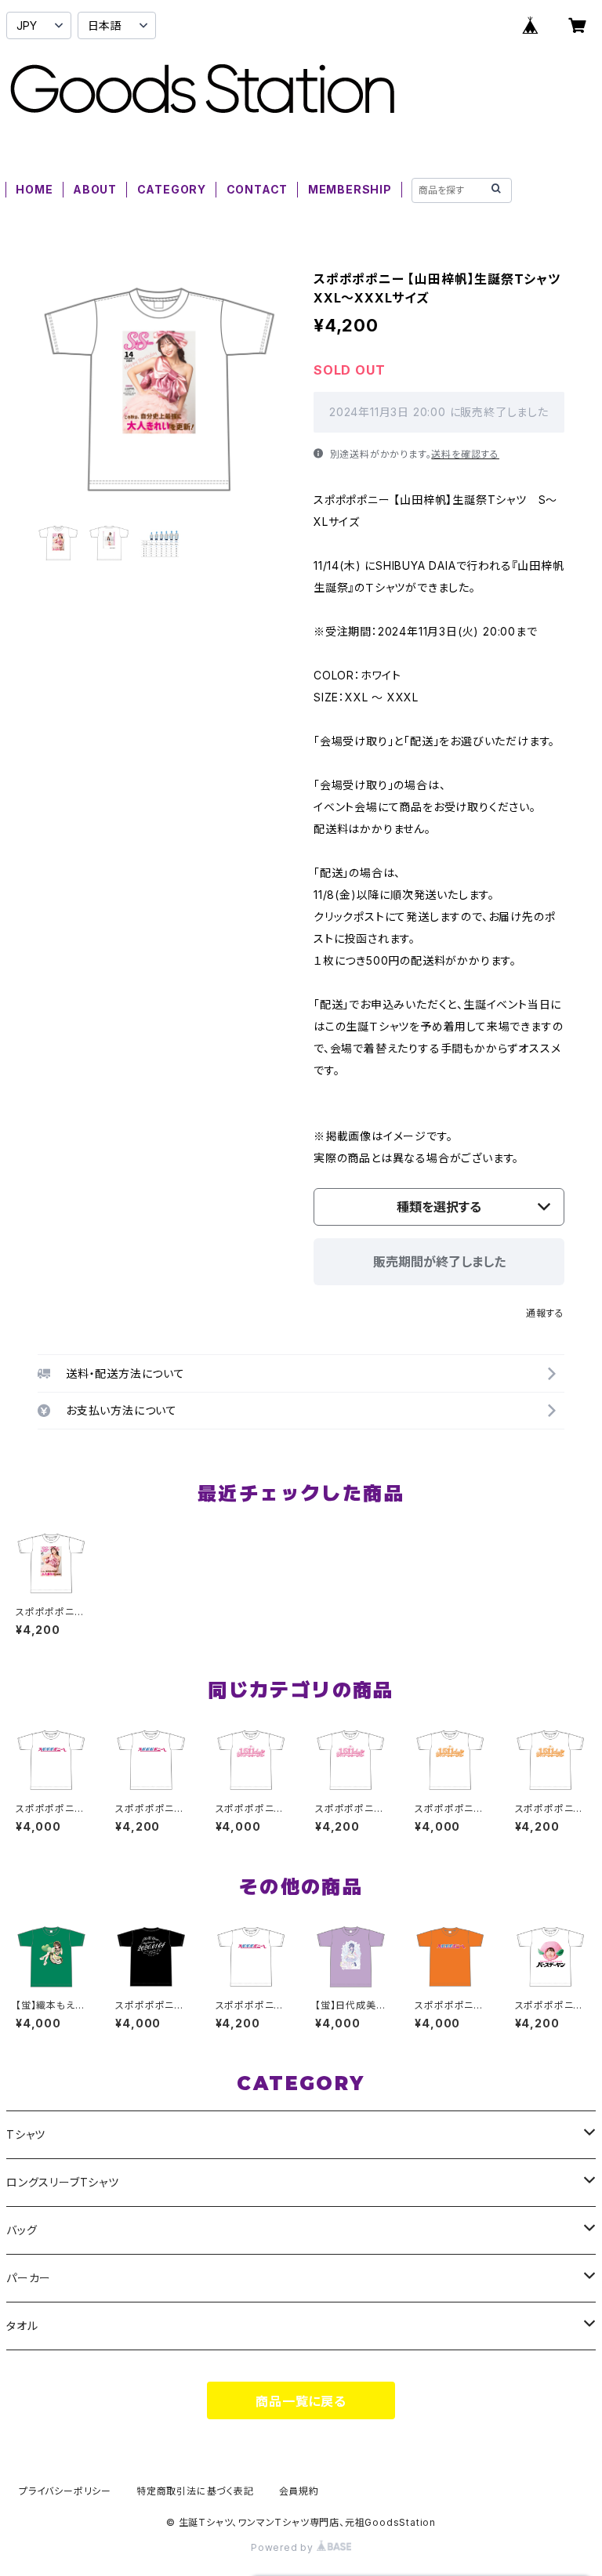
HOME (34, 189)
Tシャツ (25, 2134)
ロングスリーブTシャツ (62, 2182)
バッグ (21, 2230)
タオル (22, 2325)
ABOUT (95, 189)
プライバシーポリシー (65, 2491)
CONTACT (257, 189)
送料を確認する (465, 454)
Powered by (284, 2547)
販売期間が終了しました (439, 1262)
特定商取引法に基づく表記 (195, 2491)
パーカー (28, 2277)
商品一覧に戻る (301, 2401)
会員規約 (299, 2491)
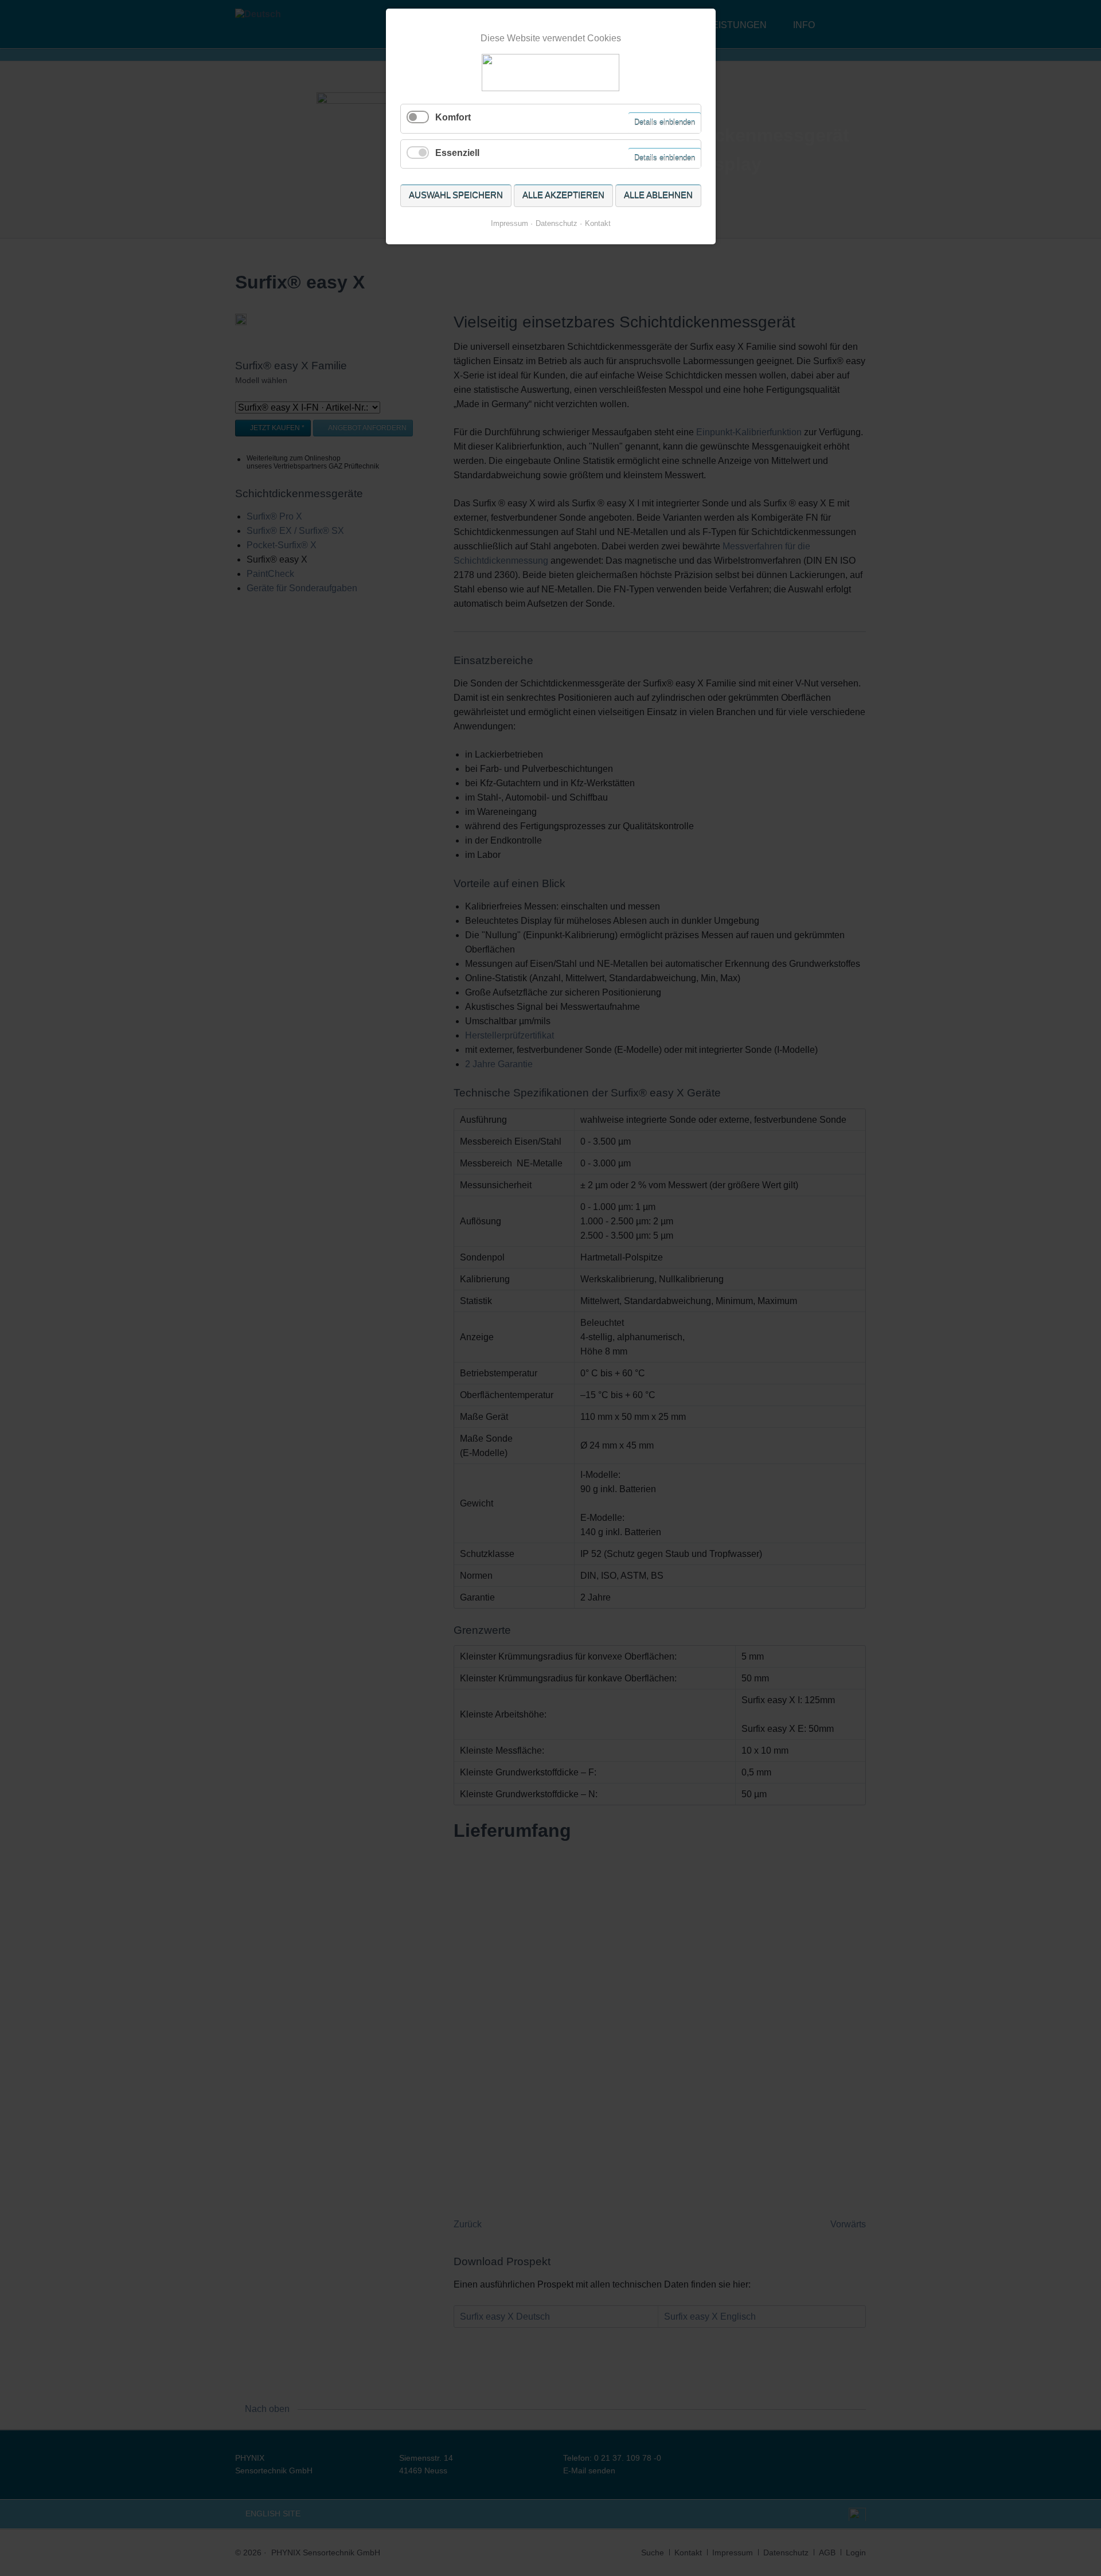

# # # # #

> [TASK GOAL] Without the pictures, output the full listing exactly as it stands.

> [ANSWER SECTION]
HOME (34, 189)
Tシャツ (25, 2134)
ロングスリーブTシャツ (62, 2182)
バッグ (21, 2230)
タオル (22, 2325)
ABOUT (95, 189)
プライバシーポリシー (65, 2491)
CONTACT (257, 189)
送料を確認する (465, 454)
Powered by (284, 2547)
販売期間が終了しました (439, 1262)
特定商取引法に基づく表記 (195, 2491)
パーカー (28, 2277)
商品一覧に戻る (301, 2401)
会員規約 (299, 2491)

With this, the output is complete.